Hospitals could soon find themselves facing legal heat stemming from schemes in which they may have been the victims.
Legal experts say that scenario might result from ongoing government investigations into relations between medical devicemakers and their physician clients. For four years, federal prosecutors have scrutinized the sales and marketing practices of devicemakers similarly to the way they have investigated those activities at pharmaceutical manufacturers before them. U.S. attorneys in Boston; Los Angeles; Newark, N.J.; and Philadelphia have sent civil and, in some cases, criminal subpoenas to at least a dozen producers of cardiac and orthopedic devices.
While those investigations so far have focused on the devicemakers themselves and alleged kickback payments to physicians, some healthcare attorneys say it's only a matter of time before prosecutors follow the money downstream to the hospitals where some of those doctors work, sit on formularies or specialty committees, and perform surgery.

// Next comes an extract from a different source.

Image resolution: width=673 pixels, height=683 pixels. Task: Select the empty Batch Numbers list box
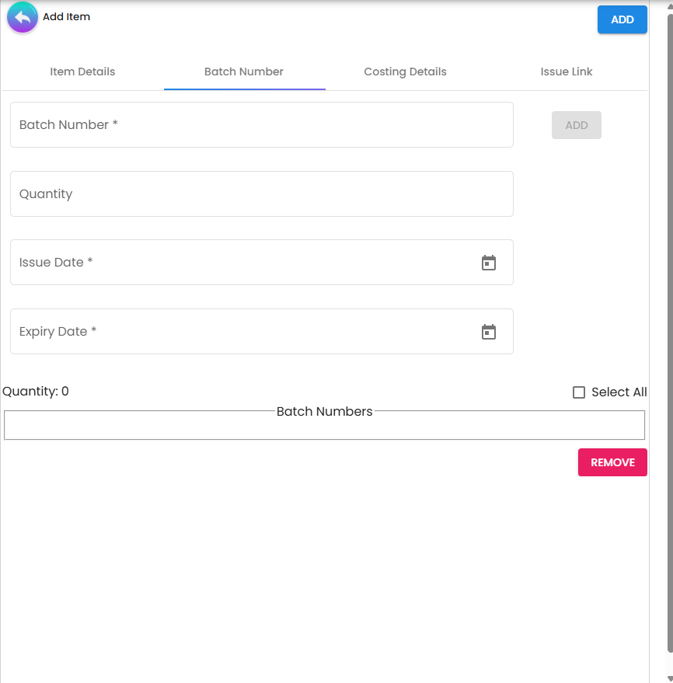[325, 426]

"It's a no-brainer that the government will come after the employers of physicians who are found to be taking too much money from devicemakers for consulting arrangements," says Mac Thornton, the former chief counsel to HHS' inspector general's office and now in private practice with the law firm Sonnenschein Nath & Rosenthal.
He notes that employers may not always be aware of conflicts of interest among their physician staff. "But the hospital has a problem whether it knows about the arrangements or not. The hospitals are literally on the hook. None of this is new. I think it was pretty obvious after the Justice Department and HHS' inspector general went after Big Pharma that they would come after the device guys. It came as no great surprise."
The investigations focus on at least three issues: alleged price-fixing and collusion by one or more devicemakers in prices charged to at least one hospital; billing Medicare for the alleged off-label promotion and use of devices; and, most worrisome to hospitals, whether the judgment of physicians and even hospital executives charged with buying or recommending medical-device purchases is clouded by gifts, consulting arrangements or other financial considerations from the devicemakers.
In other words, if devicemakers paid doctors or hospital decisionmakers to obtain favorable product treatment, were those potential conflicts of interest disclosed and transparent, and did hospitals overpay for the devices? And did those arrangements violate the Stark law for physician referral and anti-kickback statutes?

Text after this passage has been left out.